Spicy foods may help stop ulcers
You’ve probably heard the old wives’ tale that hot peppers burn a hole in your stomach or cause ulcers. The truth is hot peppers actually protect against ulcers. That’s because bacteria called H. pylori cause most ulcers, and capsaicin from hot peppers may help to kill those bacteria. One Asian study found that people who ate mostly Chinese food, which contains less capsaicin, had three times the frequency of ulcers compared those who mostly ate much spicier Malay or Indian food.
When you spice things up then you can be sure that your weight will also change. This is because chillies have the ability to boost your metabolism. Turmeric has been known to be against carcinogens.
The compound that gives hot chilies its kick is capsaicin. Speculation over the notion that the sweat you produce after eating spicy food means you are effectively burning calories may have some truth in it. According to “The New York Times”, eating a spicy dish can temporarily boost your metabolism by up to 8 percent. Spicy dishes have more of a chance to leave you satisfied; a Canadian study found that a group of men that had an appetizer with hot sauce consumed 200 fewer calories that peers who didn’t have hot sauce.
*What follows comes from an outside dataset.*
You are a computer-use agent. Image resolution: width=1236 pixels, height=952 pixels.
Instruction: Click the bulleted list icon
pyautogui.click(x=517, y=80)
Some spicy foods have anti-cancer potential. Turmeric, a peppery-flavored spice native to India, contains the active antioxidant curcumin, which has shown some anti-cancer effects in lab studies. Though small studies have shown positive results, according to the Mayo Clinic, curcumin requires further investigation before being used for cancer treatment. The American Cancer Society suggests that capsaicin may help slow the growth of prostate cancer cells. Further studies on humans are needed and, thus, it is not recommended for treatment at this time.
Apart from the happy song by Pharrell Williams, spices can also make you feel like a room without a roof because they make you happy. If you are pain do not worry because they will help get rid of the same.
It can relieve your pain.
This one gets a bit complicated in terms of the scientific explanation, but to put it simply, capsaicin is able to inhibit certain signals sent from your nerve cells to your brain, deadening any sensation of pain you might be feeling.
This is why capsaicin is often used as an ingredient in pain-relief creams and patches – the burning sensation works to eliminate pain at its source.
It can make you happier.
Eating spicy foods causes your brain to produce ‘happy’ hormones, like serotonin, which makes you better equipped to deal with depression, anxiety, anger, and stress.
This might explain why folks eating super spicy foods always look so happy, even when they’re sweating buckets and crying from the pain!